*CONSIGNE 1:*
Dans l'article sur la dermatose nodulaire contagieuse, relevez les mots qui qualifient la vaccination dans le paragraphe commençant par « La situation repose ».
*CONSIGNE 2:*
Modifiez un passage de l'article sur la dermatose nodulaire contagieuse en remplaçant « bovins » par « vaches ». Le passage commence aux mots « Vaccination des bovins » et s'arrête après « des territoires touchés. ».
*CONSIGNE 3:*
Rédigez la suite de l'article sur la vaccination contre la dermatose nodulaire contagieuse, à partir de sa dernière phrase.

*TEXTE DE LA PAGE:*
╔══
Vaccination des bovins : pourquoi la France ne vaccine pas tout le cheptel

Publié : 9h07 par Alicia Méchin

Crédit image: Pixabay

Face à la progression de la dermatose nodulaire contagieuse (DNC), une maladie virale qui touche les bovins, le gouvernement français a annoncé une campagne de vaccination ciblée.

Selon la ministre de l’Agriculture, Annie Genevard, ce sont environ 750 000 bovins qui seront vaccinés « le plus rapidement possible ». Cette vaccination concernera uniquement les départements où des foyers ont été identifiés ainsi que les zones intégrées au cordon sanitaire mis en place autour des territoires touchés.

Au vu de l’ampleur que prend cette affaire, ça ne serait pas plus logique de vacciner tous les bovins en France ? 

Intuitivement, une vaccination généralisée semble être la solution la plus protectrice pour les animaux et pour les éleveurs. Pourtant, la réponse sanitaire et juridique est loin d’être aussi simple.

La situation repose sur une contradiction méconnue du droit sanitaire européen : la vaccination contre la dermatose nodulaire contagieuse est à la fois autorisée, voire obligatoire dans certains contextes… et en pratique dissuadée, voire interdite à grande échelle. Cette apparente incohérence s’explique par les conséquences qu’entraîne un acte de vaccination.
╚══
*DONNÉES D'ENTRÉE:*
╔══
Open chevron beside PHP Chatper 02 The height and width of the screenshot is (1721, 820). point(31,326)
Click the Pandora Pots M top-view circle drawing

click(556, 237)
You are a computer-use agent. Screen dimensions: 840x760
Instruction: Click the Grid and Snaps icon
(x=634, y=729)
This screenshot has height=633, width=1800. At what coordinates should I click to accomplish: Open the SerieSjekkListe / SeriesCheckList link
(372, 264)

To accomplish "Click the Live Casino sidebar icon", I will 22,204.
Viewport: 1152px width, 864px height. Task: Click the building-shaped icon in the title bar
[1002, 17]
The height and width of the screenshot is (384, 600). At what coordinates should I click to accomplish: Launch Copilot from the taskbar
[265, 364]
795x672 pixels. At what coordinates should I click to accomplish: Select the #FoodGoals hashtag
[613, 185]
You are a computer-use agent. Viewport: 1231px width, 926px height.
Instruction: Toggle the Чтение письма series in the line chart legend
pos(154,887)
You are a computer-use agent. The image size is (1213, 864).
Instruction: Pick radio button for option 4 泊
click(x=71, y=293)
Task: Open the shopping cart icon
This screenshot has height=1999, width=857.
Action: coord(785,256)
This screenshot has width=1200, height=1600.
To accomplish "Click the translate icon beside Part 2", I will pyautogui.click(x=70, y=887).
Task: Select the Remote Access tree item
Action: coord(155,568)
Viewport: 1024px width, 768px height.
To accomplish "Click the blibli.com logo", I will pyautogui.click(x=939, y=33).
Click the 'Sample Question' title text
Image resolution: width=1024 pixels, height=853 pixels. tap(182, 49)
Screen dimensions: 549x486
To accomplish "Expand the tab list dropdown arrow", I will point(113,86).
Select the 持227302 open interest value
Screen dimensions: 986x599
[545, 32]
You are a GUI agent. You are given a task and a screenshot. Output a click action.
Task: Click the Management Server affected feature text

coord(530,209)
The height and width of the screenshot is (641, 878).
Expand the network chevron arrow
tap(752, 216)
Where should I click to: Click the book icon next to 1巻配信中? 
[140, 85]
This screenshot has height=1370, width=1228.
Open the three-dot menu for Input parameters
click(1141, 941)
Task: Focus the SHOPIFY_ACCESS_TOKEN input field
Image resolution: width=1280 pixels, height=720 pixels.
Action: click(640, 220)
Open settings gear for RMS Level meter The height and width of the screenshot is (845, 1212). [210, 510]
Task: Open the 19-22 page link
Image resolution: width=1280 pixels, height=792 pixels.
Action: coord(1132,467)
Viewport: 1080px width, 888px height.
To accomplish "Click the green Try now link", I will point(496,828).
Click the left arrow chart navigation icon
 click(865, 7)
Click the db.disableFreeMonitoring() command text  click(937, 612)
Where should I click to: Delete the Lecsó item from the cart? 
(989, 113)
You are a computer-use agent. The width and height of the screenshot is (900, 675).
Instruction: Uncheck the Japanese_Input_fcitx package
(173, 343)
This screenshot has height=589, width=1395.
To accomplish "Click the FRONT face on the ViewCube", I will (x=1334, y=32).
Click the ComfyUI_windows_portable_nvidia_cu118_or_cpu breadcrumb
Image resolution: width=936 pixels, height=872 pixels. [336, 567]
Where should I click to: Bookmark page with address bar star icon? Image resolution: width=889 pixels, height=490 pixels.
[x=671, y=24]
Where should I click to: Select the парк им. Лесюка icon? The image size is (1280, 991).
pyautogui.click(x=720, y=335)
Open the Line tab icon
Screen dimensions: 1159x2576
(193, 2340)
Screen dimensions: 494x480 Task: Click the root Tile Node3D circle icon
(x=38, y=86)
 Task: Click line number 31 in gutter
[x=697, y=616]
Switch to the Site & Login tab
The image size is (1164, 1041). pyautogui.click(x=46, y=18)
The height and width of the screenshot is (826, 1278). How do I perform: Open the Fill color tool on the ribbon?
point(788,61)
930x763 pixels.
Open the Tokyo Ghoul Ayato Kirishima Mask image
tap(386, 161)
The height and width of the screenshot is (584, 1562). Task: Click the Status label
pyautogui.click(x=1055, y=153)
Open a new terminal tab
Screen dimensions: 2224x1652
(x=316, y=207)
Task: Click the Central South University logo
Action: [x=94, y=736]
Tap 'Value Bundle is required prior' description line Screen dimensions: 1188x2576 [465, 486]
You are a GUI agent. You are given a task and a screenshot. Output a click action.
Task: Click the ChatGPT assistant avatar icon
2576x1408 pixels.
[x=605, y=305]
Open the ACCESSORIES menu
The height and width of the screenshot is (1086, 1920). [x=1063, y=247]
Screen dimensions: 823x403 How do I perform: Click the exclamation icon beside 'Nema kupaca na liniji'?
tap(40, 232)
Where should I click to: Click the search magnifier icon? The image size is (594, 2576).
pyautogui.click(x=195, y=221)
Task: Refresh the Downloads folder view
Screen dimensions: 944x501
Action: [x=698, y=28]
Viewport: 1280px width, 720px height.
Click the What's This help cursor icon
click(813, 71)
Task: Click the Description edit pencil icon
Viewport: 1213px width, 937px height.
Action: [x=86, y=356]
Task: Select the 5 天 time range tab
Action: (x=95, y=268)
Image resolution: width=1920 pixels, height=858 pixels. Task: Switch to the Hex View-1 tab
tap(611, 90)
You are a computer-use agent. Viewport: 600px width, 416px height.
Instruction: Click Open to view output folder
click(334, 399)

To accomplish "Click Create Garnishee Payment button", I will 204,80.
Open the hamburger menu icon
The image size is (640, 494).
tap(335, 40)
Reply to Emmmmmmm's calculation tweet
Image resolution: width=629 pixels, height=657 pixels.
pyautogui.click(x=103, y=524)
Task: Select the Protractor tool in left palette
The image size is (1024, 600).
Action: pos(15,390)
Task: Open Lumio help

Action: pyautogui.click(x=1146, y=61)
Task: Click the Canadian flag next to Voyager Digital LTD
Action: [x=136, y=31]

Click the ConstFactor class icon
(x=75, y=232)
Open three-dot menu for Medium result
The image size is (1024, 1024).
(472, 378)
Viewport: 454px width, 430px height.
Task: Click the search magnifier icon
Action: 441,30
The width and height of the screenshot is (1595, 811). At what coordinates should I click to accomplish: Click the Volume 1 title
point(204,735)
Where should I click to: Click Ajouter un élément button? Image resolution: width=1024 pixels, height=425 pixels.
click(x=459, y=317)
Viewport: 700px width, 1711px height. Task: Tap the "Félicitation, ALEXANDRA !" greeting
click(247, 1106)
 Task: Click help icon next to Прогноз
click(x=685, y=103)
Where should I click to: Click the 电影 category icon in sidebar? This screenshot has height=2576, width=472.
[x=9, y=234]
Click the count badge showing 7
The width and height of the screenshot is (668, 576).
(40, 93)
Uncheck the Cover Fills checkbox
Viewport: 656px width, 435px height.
╚══
*RÉPONSE 1:*
- autorisée
- obligatoire
- dissuadée
- interdite

*RÉPONSE 2:*
Vaccination des vaches : pourquoi la France ne vaccine pas tout le cheptel

Publié : 9h07 par Alicia Méchin

Crédit image: Pixabay

Face à la progression de la dermatose nodulaire contagieuse (DNC), une maladie virale qui touche les vaches, le gouvernement français a annoncé une campagne de vaccination ciblée.

Selon la ministre de l’Agriculture, Annie Genevard, ce sont environ 750 000 vaches qui seront vaccinés « le plus rapidement possible ». Cette vaccination concernera uniquement les départements où des foyers ont été identifiés ainsi que les zones intégrées au cordon sanitaire mis en place autour des territoires touchés.

*RÉPONSE 3:*
Vacciner un animal n’est pas un geste neutre sur le plan réglementaire. En reconnaissant la nécessité de vacciner, un État reconnaît implicitement que le virus circule, ou qu’il existe un risque sérieux de circulation sur son territoire. Or cette reconnaissance a un impact majeur sur le statut sanitaire du pays.

Le statut sanitaire « indemne » est un élément clé pour les échanges commerciaux. Il conditionne l’exportation d’animaux vivants, de viande, de lait et de nombreux produits dérivés. Perdre ce statut, ou retarder son rétablissement, peut avoir des conséquences économiques considérables pour la filière bovine.

C’est ici que se dessine le dilemme stratégique. Une vaccination massive, même préventive, peut prolonger les restrictions sanitaires et commerciales pendant plusieurs mois, voire davantage. À l’inverse, une politique d’abattage rapide des troupeaux infectés permet de circonscrire la maladie plus vite et de déclarer son éradication dans des délais plus courts, facilitant ainsi le retour au statut « indemne ».

Dans ce contexte, la stratégie retenue par les autorités vise un équilibre délicat. La vaccination ciblée protège les animaux dans les zones les plus exposées, tout en limitant l’impact réglementaire sur l’ensemble du territoire. L’abattage, aussi choquant soit-il pour le grand public, reste un outil central de gestion sanitaire à l’échelle européenne.

La vaccination protège les animaux individuellement. Mais l’abattage ciblé protège le statut sanitaire du pays, et donc l’ensemble de la filière bovine. En réalité, ce n’est pas seulement le virus qui oriente la stratégie, mais les conséquences sanitaires, juridiques et économiques de sa reconnaissance officielle. Cette logique, souvent incomprise, illustre la complexité des décisions en matière de santé animale à l’échelle nationale et européenne.